How long does balanitis last? forecast

This infection has a short duration, usually a maximum of 7-10 days.
Prevention is important to avoid recurrence. You should avoid unprotected sexual intercourse with strangers, reduce stress and follow a healthy diet.


In men, balanoposthitis (inflammation of the foreskin) is inflammation of the skin at the tip of the penis. Balanitis is an inflammatory disease in which only the glans is affected, posthitis is an inflammation of the inner foreskin of the penis.

Causes of balanoposthitis

  • Bacterial infections (from streptococci, staphylococci, Trichomonas, Escherichia, enterococci)
  • candidiasis
  • chlamydia
  • Gonorrhea
  • herpesvirus
  • trauma
  • Lack of hygiene
  • Irritation from soap
  • disinfectant

Balanoposthitis is more common in uncircumcised men due to the wetter and warmer microclimate of the skin.

Symptoms and signs of balanoposthitis

There are different forms of the disease:

Simple balanoposthitis
You see changes in the form of redness, swelling and secretion on the glans or skin and sometimes more or less large wounds are formed.
You may experience itching, burning or discomfort when urinating.
This type of balanoposthitis can be irritating (caused by chemical or mechanical irritation) or caused by a bacterial infection.

Balanoposthitis candidamycetica
Balanoposthitis candidamycetica (candidiasis) is characterized by red efflorescences and the appearance of white blisters, itching and burning due to the spread of the Candida fungus. It often occurs in diabetics, people with weakened immune systems and people who take medication.

Balanoposthitis erosiva circinata
The balanoposthitis erosiva circinata has a chronic course with irregular whitish, red and gray-white skin changes. It often occurs alone or in connection with Reiter’s syndrome.

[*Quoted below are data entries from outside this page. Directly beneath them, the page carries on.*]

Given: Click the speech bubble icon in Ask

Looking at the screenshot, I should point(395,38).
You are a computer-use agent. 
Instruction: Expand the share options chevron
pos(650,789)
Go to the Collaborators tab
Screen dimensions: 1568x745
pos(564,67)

Diagnosis of balanoposthitis

The diagnosis is made according to the clinical appearance. If necessary, additional examinations are carried out to find the exact cause of the disease. The partner should also be examined.

Therapy for balanoposthitis

The basic treatment approach is to remove the triggering factors. It is recommended to wash the affected skin areas with water and neutral soap and to rinse them with manganese.
A cream or lubricant can be applied to treat dryness of the skin, depending on the cause, the treatment may include an antibiotic or a local or systemic antifungal.
You can apply Gentalyn Beta, a combination of gentamicin and betamethasone.

Balanoposthitis must be taken seriously and treated with appropriate therapy because it can become chronic if the mucosa becomes shiny and smooth, regresses and loses its elasticity.
Possible complications of the disease are phimosis (the foreskin cannot be pulled back over the glans) and paraphimosis.